Stored data entries:
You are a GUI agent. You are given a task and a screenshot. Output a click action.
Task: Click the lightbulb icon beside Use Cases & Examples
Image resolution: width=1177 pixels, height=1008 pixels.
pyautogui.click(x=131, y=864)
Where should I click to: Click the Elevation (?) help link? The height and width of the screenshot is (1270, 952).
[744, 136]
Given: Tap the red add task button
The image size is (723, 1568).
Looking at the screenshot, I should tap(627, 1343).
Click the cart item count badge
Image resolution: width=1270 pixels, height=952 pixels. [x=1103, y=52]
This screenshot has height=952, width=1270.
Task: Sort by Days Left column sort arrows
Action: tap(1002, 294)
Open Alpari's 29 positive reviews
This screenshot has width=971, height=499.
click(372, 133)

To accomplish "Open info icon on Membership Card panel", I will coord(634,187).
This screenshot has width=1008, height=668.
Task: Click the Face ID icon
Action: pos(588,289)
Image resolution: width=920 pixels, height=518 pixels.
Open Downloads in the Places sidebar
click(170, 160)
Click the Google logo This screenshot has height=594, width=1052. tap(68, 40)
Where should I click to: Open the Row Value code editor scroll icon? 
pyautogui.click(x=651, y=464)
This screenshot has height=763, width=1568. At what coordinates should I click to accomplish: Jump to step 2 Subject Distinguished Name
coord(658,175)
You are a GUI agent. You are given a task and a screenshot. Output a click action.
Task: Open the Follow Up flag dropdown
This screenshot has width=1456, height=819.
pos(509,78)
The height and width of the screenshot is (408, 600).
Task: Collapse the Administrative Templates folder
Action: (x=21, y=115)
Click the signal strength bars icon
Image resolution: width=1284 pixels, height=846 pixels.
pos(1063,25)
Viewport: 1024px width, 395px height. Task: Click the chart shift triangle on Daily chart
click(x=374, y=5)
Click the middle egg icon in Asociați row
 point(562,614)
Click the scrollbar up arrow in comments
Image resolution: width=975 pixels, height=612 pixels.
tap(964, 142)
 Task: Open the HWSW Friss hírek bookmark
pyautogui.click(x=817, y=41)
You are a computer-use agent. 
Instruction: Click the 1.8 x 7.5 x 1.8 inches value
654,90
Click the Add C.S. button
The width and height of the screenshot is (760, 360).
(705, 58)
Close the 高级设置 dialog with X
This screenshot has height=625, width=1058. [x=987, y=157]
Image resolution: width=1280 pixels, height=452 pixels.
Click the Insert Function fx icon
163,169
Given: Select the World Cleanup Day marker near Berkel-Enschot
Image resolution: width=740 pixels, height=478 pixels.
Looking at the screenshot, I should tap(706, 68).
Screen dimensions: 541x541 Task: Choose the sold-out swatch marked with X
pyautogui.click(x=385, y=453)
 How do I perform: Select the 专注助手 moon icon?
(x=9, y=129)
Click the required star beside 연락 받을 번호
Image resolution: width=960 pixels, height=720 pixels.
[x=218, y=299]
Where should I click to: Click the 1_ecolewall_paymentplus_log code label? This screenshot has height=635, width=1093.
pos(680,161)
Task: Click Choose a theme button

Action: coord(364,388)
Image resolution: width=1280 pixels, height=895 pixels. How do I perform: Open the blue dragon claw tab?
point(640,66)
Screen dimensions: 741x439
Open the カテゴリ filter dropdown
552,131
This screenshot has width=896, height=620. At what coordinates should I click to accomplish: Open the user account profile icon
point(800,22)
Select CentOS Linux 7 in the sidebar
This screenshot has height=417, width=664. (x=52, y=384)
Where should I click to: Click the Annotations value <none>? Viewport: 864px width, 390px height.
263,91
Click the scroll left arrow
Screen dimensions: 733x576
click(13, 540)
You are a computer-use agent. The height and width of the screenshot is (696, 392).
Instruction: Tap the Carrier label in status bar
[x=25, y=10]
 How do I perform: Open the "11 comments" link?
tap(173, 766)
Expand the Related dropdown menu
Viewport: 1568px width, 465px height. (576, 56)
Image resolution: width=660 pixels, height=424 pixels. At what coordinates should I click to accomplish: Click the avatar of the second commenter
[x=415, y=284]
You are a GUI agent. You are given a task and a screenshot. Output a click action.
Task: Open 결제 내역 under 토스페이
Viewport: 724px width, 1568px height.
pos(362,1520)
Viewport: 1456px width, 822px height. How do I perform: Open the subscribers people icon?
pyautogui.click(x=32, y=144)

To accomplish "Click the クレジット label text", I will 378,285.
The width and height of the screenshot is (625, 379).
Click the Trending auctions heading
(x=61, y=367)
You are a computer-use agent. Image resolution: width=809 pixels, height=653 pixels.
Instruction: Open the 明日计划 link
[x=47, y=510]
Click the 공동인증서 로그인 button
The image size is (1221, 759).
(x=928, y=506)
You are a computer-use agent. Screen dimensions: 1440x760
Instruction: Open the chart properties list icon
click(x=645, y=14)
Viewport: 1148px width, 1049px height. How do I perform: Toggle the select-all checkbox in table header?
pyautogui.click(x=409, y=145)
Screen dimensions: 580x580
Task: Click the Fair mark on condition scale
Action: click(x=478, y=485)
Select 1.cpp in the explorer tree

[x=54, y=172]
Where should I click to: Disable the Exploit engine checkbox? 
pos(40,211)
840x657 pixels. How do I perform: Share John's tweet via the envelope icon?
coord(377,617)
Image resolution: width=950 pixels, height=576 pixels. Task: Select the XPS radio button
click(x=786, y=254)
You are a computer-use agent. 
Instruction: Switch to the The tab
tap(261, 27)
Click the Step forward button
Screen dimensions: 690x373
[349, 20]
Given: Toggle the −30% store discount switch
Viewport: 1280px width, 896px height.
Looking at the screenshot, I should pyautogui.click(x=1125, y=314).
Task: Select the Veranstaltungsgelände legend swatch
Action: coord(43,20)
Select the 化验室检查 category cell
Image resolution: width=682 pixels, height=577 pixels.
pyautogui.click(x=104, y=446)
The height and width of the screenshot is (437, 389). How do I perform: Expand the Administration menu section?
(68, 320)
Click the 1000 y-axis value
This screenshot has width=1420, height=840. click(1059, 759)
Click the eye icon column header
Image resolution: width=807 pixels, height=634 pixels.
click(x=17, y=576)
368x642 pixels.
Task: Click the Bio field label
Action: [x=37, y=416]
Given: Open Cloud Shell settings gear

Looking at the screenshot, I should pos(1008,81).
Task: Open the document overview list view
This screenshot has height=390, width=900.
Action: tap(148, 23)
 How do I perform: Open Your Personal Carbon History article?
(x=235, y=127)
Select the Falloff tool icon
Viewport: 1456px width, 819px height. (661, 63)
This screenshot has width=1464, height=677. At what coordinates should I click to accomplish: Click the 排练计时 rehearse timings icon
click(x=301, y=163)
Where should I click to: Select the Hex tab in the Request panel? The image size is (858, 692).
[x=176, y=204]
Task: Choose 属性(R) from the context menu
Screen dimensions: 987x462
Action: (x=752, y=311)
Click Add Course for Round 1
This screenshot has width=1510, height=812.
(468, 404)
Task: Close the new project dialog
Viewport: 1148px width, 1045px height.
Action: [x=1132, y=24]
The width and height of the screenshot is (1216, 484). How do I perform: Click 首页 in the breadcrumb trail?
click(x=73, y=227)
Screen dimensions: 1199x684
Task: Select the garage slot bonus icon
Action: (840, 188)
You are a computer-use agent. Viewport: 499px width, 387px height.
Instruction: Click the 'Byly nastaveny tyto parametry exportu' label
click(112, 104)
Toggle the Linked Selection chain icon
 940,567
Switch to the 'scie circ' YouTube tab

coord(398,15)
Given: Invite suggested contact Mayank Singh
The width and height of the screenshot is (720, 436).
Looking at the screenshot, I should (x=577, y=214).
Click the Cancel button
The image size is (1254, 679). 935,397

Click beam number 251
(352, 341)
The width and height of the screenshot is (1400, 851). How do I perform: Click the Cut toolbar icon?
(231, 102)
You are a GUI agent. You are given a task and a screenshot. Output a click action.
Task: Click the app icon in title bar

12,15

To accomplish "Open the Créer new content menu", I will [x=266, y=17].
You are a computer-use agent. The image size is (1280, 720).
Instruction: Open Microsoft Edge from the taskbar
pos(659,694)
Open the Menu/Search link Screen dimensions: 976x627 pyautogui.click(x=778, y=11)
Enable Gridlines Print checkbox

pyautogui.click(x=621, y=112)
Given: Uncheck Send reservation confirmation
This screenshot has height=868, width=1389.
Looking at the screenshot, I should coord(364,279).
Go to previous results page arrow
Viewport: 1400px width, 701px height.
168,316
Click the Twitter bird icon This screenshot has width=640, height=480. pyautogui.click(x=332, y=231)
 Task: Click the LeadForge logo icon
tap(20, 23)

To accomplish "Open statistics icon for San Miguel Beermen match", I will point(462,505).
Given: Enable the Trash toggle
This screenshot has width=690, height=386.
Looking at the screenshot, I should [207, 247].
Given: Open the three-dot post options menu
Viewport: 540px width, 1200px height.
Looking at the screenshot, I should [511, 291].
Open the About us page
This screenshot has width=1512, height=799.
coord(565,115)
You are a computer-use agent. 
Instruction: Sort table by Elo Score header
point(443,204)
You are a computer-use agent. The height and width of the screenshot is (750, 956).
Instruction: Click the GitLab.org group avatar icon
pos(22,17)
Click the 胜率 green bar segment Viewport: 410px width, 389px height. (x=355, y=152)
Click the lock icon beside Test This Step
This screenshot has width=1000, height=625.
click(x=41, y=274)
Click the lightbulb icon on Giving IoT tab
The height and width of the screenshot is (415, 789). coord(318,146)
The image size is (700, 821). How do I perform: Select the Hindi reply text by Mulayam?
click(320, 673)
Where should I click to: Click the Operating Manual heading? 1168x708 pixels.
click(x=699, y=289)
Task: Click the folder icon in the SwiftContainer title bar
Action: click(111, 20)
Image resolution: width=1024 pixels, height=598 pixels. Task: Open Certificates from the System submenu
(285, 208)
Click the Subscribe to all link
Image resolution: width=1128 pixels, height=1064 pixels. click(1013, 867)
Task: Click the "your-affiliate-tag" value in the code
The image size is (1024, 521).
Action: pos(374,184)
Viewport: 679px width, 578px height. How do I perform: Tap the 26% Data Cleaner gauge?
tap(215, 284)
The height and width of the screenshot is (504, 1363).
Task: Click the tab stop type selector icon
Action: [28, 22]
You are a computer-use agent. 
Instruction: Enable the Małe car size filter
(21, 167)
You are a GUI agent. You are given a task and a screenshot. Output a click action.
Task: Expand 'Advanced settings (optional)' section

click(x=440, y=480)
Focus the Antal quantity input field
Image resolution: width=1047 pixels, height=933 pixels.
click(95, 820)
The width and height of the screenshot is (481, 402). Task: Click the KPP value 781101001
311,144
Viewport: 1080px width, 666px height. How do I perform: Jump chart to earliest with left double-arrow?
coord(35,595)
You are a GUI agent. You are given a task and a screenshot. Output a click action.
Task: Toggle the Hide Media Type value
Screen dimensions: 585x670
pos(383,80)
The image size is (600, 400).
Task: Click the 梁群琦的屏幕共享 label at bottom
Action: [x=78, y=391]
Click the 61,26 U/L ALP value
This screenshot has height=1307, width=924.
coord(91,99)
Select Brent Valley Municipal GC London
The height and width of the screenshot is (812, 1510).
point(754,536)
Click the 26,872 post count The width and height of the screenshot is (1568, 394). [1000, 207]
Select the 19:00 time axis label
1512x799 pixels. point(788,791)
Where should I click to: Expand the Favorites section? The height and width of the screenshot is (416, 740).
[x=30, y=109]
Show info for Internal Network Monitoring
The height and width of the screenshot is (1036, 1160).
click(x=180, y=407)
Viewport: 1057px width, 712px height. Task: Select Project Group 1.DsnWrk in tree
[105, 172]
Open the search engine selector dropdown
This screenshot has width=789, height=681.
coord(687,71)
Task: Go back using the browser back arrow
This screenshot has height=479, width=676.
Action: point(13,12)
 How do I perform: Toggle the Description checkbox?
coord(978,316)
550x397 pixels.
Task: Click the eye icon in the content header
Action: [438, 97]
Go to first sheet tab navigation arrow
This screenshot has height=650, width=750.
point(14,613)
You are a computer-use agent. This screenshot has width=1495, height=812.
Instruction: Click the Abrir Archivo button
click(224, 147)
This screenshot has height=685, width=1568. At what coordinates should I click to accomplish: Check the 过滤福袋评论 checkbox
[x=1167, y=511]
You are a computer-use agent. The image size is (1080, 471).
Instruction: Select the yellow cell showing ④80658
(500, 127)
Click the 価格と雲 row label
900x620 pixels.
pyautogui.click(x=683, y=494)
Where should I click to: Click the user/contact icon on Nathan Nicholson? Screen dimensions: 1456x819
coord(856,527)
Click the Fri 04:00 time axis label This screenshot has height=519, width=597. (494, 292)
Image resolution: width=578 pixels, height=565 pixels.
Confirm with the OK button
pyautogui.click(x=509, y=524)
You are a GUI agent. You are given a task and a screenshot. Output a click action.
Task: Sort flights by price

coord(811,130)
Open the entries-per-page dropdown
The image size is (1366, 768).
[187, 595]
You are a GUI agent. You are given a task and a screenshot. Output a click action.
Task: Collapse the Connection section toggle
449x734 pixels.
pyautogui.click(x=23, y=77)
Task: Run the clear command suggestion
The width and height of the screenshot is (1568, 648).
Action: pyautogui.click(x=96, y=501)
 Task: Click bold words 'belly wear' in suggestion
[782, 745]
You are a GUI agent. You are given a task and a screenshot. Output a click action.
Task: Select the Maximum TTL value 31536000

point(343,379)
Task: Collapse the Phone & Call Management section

> **Exercise brief**: From the records above, repeat exactly the lines from the one with "Select the Falloff tool icon" through the one with "Task: Close the new project dialog", both included.

> **Finished exercise**:
Select the Falloff tool icon
Viewport: 1456px width, 819px height. (661, 63)
This screenshot has width=1464, height=677. At what coordinates should I click to accomplish: Click the 排练计时 rehearse timings icon
click(x=301, y=163)
Where should I click to: Select the Hex tab in the Request panel? The image size is (858, 692).
[x=176, y=204]
Task: Choose 属性(R) from the context menu
Screen dimensions: 987x462
Action: (x=752, y=311)
Click Add Course for Round 1
This screenshot has width=1510, height=812.
(468, 404)
Task: Close the new project dialog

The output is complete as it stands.